(Saved data entries)
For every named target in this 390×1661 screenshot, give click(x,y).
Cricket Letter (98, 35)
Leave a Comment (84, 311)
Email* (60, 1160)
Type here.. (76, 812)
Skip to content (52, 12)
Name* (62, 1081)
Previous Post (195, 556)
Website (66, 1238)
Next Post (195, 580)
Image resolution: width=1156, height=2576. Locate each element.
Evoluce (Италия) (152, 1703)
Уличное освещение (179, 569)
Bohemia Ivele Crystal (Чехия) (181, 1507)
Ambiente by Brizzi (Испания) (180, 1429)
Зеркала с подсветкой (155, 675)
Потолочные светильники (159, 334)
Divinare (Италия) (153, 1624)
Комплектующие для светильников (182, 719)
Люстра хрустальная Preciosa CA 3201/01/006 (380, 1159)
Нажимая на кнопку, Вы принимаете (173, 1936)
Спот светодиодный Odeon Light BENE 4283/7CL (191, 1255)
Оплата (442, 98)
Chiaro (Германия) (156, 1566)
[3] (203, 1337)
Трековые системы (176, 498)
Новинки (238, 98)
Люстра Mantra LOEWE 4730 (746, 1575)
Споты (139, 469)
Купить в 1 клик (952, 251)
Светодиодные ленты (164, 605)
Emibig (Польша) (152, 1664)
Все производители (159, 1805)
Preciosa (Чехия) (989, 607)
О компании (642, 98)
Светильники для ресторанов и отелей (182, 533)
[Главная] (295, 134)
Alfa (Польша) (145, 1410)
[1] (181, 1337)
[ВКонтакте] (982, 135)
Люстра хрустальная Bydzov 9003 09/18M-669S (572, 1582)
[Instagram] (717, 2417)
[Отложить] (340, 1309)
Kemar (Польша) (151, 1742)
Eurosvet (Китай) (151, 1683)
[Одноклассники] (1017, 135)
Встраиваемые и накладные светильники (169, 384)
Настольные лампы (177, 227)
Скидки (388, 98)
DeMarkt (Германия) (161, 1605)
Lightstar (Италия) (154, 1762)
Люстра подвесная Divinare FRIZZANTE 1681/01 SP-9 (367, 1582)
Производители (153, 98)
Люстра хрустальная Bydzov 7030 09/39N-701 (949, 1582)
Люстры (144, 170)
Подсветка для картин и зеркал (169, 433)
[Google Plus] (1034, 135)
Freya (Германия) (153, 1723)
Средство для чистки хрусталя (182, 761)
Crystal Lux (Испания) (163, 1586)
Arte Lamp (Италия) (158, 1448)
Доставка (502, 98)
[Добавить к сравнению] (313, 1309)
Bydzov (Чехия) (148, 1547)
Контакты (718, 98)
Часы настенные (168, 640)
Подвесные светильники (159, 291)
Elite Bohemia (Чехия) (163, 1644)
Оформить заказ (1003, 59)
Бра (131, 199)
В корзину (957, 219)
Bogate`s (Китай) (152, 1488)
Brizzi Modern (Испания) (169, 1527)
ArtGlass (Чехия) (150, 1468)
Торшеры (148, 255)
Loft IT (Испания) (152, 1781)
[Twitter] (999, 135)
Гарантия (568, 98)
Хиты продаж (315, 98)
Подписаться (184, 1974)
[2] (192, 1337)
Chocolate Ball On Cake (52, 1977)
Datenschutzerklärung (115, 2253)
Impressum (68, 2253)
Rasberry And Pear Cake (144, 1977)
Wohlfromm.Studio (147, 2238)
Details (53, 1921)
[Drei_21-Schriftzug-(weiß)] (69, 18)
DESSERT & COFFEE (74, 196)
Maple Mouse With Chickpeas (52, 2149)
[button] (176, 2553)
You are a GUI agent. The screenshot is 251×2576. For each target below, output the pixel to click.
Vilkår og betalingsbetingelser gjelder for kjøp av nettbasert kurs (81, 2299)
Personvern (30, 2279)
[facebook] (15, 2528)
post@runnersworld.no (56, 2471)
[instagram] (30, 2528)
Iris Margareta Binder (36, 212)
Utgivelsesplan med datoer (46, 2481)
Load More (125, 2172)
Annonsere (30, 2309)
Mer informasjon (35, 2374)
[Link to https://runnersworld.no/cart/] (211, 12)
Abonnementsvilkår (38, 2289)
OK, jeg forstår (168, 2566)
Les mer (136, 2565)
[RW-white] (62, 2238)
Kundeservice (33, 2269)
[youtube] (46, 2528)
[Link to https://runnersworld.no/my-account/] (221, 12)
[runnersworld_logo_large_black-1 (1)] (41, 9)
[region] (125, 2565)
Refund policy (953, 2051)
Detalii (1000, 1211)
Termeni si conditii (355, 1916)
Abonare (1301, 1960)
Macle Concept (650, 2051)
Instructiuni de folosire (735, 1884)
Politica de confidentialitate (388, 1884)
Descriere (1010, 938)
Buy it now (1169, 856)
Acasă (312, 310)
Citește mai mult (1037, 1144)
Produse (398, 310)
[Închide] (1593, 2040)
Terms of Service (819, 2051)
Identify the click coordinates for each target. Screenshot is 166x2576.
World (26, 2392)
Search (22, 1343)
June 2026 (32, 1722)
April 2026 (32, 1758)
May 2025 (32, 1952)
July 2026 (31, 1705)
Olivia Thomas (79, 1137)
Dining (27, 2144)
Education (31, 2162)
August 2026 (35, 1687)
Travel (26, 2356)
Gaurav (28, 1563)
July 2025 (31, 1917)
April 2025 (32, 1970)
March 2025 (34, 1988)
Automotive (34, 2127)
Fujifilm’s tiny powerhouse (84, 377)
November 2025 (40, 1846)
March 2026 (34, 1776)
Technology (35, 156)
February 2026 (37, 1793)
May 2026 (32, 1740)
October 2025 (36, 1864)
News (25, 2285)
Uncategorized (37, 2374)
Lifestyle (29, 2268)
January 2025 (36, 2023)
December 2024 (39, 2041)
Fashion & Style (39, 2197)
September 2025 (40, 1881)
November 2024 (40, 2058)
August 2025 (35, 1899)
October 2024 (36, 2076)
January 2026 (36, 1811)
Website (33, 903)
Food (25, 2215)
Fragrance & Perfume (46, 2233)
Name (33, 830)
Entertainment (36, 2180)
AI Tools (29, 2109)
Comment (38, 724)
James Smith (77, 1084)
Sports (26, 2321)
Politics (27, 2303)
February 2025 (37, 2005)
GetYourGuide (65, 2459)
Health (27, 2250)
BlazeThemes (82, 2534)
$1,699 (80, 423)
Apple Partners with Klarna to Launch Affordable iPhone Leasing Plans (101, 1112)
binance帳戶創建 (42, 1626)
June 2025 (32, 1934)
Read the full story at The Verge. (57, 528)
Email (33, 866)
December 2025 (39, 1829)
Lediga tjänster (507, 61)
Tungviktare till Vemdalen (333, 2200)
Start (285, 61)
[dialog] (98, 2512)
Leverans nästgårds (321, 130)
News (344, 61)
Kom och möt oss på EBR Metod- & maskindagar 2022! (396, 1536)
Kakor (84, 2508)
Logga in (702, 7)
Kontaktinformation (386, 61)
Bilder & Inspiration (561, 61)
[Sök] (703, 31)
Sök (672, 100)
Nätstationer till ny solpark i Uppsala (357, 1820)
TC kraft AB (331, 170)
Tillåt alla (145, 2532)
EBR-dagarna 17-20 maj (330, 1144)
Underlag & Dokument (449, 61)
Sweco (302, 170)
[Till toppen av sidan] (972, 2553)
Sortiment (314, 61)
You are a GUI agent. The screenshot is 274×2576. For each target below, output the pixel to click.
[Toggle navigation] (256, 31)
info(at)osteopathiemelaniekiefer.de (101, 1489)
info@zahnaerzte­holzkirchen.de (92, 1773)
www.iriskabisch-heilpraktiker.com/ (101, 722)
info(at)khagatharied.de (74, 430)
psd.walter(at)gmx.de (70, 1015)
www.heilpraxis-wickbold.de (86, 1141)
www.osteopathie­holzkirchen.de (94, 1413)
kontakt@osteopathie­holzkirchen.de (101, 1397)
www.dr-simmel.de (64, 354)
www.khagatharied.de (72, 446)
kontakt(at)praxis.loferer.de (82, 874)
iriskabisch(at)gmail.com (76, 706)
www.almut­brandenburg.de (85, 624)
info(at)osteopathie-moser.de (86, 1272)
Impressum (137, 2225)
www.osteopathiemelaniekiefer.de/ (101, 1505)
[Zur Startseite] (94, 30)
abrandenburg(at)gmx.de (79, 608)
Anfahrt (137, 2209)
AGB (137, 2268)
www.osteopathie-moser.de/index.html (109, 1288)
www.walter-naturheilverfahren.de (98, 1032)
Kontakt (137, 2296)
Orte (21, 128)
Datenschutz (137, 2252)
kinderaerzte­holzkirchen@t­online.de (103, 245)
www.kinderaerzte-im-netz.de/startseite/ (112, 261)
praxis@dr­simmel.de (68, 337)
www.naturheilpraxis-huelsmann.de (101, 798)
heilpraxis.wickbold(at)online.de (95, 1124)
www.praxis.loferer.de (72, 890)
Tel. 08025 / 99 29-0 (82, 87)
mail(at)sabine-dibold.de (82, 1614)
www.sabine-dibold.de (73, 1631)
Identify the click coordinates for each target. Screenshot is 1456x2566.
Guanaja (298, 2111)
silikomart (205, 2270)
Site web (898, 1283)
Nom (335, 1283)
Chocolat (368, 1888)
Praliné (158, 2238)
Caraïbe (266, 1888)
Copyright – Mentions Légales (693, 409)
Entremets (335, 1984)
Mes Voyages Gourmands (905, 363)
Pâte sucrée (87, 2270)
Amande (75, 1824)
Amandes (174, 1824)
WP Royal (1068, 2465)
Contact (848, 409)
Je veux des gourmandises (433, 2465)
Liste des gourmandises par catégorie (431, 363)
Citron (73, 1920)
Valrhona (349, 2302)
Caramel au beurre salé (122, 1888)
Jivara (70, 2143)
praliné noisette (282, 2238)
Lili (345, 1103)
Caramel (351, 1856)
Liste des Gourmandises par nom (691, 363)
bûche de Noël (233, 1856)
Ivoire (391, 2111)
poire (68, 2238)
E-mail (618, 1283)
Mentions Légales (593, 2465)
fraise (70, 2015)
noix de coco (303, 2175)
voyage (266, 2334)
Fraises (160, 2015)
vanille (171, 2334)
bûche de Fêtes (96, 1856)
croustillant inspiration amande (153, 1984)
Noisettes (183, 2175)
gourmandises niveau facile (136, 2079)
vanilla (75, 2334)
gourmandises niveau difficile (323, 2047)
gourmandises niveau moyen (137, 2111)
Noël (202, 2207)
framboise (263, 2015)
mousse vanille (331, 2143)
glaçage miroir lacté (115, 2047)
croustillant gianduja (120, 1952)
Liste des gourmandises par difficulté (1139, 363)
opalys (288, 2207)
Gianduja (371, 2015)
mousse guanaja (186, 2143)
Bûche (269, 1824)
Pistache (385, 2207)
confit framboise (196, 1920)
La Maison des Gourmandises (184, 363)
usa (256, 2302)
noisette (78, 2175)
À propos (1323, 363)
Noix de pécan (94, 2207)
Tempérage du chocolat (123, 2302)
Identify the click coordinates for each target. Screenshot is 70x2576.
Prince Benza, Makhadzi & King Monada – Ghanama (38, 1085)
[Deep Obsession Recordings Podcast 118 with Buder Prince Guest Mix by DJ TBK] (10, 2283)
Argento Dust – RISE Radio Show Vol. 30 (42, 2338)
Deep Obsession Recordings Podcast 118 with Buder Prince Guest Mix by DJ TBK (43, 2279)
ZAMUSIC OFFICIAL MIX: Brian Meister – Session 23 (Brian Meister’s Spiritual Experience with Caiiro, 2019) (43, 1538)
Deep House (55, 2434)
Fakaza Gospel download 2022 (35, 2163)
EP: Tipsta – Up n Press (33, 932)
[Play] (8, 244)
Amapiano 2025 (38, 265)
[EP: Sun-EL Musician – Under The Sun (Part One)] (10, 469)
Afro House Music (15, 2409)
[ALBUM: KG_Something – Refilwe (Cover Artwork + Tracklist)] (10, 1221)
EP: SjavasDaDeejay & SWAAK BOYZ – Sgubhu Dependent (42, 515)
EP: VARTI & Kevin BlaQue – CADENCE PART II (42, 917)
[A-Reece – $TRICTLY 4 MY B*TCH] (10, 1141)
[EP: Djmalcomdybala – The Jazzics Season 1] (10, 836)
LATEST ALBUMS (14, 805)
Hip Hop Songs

_Exercise instructions_: What you give back should be exactly the lines of the data above from the line with "You are a GUI agent. The screenshot is 251×2576." through the line with "Entertainment (36, 2180)", both of those included, and nothing more.

_Task solution_:
You are a GUI agent. The screenshot is 251×2576. For each target below, output the pixel to click.
Vilkår og betalingsbetingelser gjelder for kjøp av nettbasert kurs (81, 2299)
Personvern (30, 2279)
[facebook] (15, 2528)
post@runnersworld.no (56, 2471)
[instagram] (30, 2528)
Iris Margareta Binder (36, 212)
Utgivelsesplan med datoer (46, 2481)
Load More (125, 2172)
Annonsere (30, 2309)
Mer informasjon (35, 2374)
[Link to https://runnersworld.no/cart/] (211, 12)
Abonnementsvilkår (38, 2289)
OK, jeg forstår (168, 2566)
Les mer (136, 2565)
[RW-white] (62, 2238)
Kundeservice (33, 2269)
[youtube] (46, 2528)
[Link to https://runnersworld.no/my-account/] (221, 12)
[runnersworld_logo_large_black-1 (1)] (41, 9)
[region] (125, 2565)
Refund policy (953, 2051)
Detalii (1000, 1211)
Termeni si conditii (355, 1916)
Abonare (1301, 1960)
Macle Concept (650, 2051)
Instructiuni de folosire (735, 1884)
Politica de confidentialitate (388, 1884)
Descriere (1010, 938)
Buy it now (1169, 856)
Acasă (312, 310)
Citește mai mult (1037, 1144)
Produse (398, 310)
[Închide] (1593, 2040)
Terms of Service (819, 2051)
Identify the click coordinates for each target. Screenshot is 166x2576.
World (26, 2392)
Search (22, 1343)
June 2026 (32, 1722)
April 2026 (32, 1758)
May 2025 (32, 1952)
July 2026 (31, 1705)
Olivia Thomas (79, 1137)
Dining (27, 2144)
Education (31, 2162)
August 2026 (35, 1687)
Travel (26, 2356)
Gaurav (28, 1563)
July 2025 (31, 1917)
April 2025 (32, 1970)
March 2025 (34, 1988)
Automotive (34, 2127)
Fujifilm’s tiny powerhouse (84, 377)
November 2025 (40, 1846)
March 2026 (34, 1776)
Technology (35, 156)
February 2026 (37, 1793)
May 2026 (32, 1740)
October 2025 (36, 1864)
News (25, 2285)
Uncategorized (37, 2374)
Lifestyle (29, 2268)
January 2025 (36, 2023)
December 2024 (39, 2041)
Fashion & Style (39, 2197)
September 2025 (40, 1881)
November 2024 (40, 2058)
August 2025 (35, 1899)
October 2024 (36, 2076)
January 2026 (36, 1811)
Website (33, 903)
Food (25, 2215)
Fragrance & Perfume (46, 2233)
Name (33, 830)
Entertainment (36, 2180)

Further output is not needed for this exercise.